→ RECORD EXTRACTS:
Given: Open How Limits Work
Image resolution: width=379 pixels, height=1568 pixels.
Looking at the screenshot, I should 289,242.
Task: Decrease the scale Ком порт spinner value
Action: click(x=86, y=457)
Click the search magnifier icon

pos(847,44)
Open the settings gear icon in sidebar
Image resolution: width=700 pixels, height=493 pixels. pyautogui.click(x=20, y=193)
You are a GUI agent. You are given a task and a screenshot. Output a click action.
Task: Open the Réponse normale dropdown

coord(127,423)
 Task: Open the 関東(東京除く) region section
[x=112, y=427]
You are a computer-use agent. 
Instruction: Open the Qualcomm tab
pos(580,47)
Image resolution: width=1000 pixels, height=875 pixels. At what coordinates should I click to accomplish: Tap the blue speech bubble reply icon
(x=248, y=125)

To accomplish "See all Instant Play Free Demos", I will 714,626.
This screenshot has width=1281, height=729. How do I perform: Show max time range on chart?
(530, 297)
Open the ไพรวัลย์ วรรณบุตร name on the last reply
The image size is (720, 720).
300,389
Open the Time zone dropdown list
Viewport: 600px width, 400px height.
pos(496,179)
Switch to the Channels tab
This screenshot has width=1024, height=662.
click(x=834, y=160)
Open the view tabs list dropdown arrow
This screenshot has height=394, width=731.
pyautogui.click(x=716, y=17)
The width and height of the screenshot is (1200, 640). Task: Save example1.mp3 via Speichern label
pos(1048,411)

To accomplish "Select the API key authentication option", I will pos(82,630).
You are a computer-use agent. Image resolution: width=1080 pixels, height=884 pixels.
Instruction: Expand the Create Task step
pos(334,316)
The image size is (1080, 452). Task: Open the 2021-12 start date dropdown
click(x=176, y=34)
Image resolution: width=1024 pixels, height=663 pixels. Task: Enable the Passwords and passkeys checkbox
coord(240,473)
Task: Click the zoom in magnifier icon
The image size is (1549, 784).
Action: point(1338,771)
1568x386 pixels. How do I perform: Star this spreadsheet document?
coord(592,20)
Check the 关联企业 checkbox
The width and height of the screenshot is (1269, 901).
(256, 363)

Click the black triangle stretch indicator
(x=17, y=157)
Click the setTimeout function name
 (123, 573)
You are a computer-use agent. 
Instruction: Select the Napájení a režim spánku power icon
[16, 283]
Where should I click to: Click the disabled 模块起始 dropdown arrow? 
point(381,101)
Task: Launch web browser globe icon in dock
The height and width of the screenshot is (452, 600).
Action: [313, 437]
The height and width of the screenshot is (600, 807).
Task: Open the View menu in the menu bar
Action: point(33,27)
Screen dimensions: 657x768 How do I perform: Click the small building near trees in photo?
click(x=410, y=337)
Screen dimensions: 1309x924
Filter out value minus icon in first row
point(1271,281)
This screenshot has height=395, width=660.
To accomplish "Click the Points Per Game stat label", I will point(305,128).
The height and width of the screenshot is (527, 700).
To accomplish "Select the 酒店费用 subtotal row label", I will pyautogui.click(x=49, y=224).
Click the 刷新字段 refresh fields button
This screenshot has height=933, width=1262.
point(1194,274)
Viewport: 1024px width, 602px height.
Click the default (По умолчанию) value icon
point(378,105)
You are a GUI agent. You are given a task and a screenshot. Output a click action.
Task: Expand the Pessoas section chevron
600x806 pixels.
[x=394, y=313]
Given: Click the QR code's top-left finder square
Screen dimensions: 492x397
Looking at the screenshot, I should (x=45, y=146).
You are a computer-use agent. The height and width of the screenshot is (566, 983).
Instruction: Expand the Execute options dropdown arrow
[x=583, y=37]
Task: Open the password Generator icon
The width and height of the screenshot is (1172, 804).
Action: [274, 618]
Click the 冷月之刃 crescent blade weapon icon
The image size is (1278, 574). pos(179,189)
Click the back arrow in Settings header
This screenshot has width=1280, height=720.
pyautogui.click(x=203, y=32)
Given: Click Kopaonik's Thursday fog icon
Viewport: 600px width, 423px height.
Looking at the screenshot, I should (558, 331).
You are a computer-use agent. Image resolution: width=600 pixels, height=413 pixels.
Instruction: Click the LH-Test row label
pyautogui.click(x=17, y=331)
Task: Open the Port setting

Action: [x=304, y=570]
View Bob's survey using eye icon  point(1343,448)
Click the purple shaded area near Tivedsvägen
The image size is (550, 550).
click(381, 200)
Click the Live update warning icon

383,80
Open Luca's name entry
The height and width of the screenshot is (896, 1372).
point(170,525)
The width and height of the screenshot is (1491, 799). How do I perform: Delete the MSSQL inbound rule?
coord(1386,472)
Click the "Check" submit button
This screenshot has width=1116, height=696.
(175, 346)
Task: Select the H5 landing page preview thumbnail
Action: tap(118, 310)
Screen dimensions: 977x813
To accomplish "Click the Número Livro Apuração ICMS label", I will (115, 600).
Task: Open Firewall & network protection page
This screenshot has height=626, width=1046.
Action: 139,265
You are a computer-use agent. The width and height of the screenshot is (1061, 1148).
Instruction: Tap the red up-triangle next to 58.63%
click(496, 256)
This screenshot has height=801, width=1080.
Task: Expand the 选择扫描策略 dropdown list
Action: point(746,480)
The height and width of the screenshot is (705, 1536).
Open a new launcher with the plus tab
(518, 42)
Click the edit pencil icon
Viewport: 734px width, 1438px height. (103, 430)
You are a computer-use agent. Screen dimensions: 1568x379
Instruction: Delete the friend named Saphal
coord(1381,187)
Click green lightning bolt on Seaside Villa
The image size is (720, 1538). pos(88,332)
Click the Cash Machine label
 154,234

→ WORK INSTRUCTIONS: Transcribe the lines above between the line holding "Task: Open the password Generator icon" and the line holding "You are a computer-use agent. Image resolution: width=600", inclusive, exactly as they stand and with nothing added.

→ OUTPUT FOR THIS EXERCISE:
Task: Open the password Generator icon
The width and height of the screenshot is (1172, 804).
Action: [274, 618]
Click the 冷月之刃 crescent blade weapon icon
The image size is (1278, 574). pos(179,189)
Click the back arrow in Settings header
This screenshot has width=1280, height=720.
pyautogui.click(x=203, y=32)
Given: Click Kopaonik's Thursday fog icon
Viewport: 600px width, 423px height.
Looking at the screenshot, I should (558, 331).
You are a computer-use agent. Image resolution: width=600 pixels, height=413 pixels.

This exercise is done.